Adalet vurgulu bir konuşma yapan Kılıçdaroğlu’nun konuşmasından öne çıkan satırlar şöyle:
“Karl Marks, ‘Filozoflar dünyayı çeşitli biçimde yorumlamışlardır. Oysa sorun onu değiştirmektir’ der. Bu cümlenin geniş yorumuna atfen şunu söylemeliyim. Sizlerle birlikte biz siyasetçilerin de öncelikli görevi ülkesini daha iyiye ve daha güzele doğru değiştirmektir.
“Siz değerli ilahiyatçıların İslam dünyasının sorunlarına yönelik itirazlarını çok daha yüksek sesle dile getirebilmesi önemlidir.
“İslam hangi gerekçe ile olursa olsun adaletsizliğe, eşitsizliğe, otoriterliğe izin vermez. İslam hangi sistemle yönetilmemiz gerektiğiyle değil nasıl yönetilmemiz gerektiğiyle ilgilidir.
“İslamın öngördüğü adalette ama, fakat ile başlayan cümlelere yer yoktur”

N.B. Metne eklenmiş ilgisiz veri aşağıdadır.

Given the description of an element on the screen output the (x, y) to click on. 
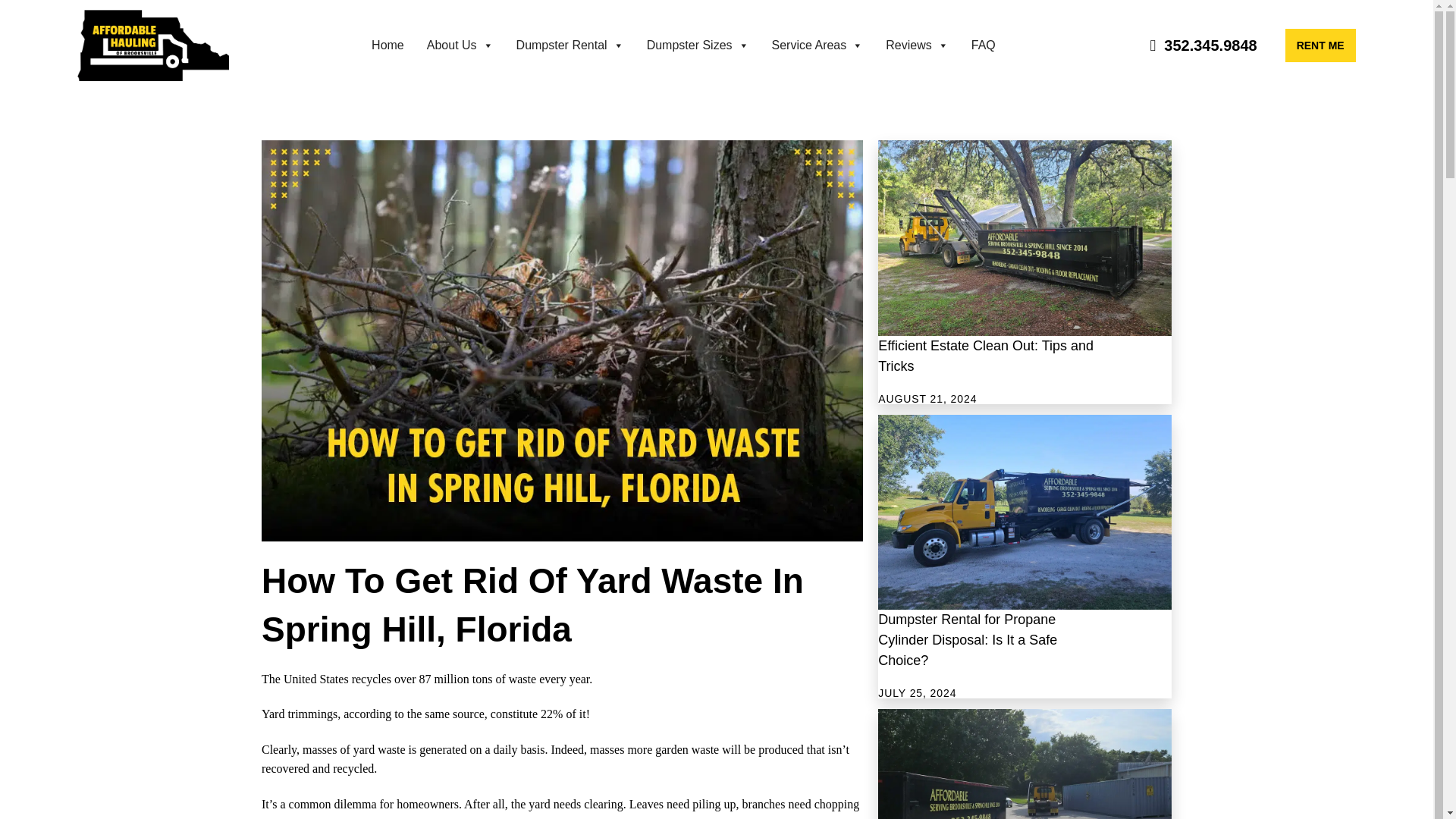
Home (388, 45)
Dumpster Sizes (698, 45)
Service Areas (817, 45)
About Us (459, 45)
Dumpster Rental (569, 45)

“İslam tüm insanlığa adalet penceresinden bakmamız gerektiğini şart olarak önümüze koyar. İslam adaleti tesis etmemizi ve sürekli kılmamızı ister.
“İslamın öngördüğü adalette ama, fakat ile başlayan; adalet arayışını erteleyen, adaletin etkisini azaltan cümlelere yer yoktur.
“Bu nedenle bizler İslamın temel değerlerini savunuyormuş gibi görünerek zenginliği, kayırmacılığı, denetimsizliği, özgürlüğü kendisine bahşeden; gerçek bağlamından kopartılarak sunulan sabır ve şükür tavsiyeleriyle de milyonlara yoksulluğu, dışlanmayı, baskıyı reva gören anlayışlara karşı ödünsüz bir şekilde adaleti savunmalıyız.
“Binlerce Müslüman, Müslümanlar tarafından öldürülürken kafamızı kuma gömemeyiz”
“Haksızlık karşısında susup dilsiz şeytan olmayı tercih edemeyiz. Dünyada çatışma alanlarının yüzde 60’ını Müslüman ülkeler oluştururken, her gün binlerce Müslüman, Müslümanlar tarafından öldürülürken kafamızı kuma gömemeyiz.
“Toplantılarda kadınlara yer vermenizi istirham ediyorum”
“Konuşmacı listesine baktığımda kadın akademisyen, kadın araştırmacı görmedim. Türkiye’nin ilahiyat birikiminde kadınlar vardır. Sempozyumun kapsamında araştırma yürüten yüzlerce kadın akademisyen vardır.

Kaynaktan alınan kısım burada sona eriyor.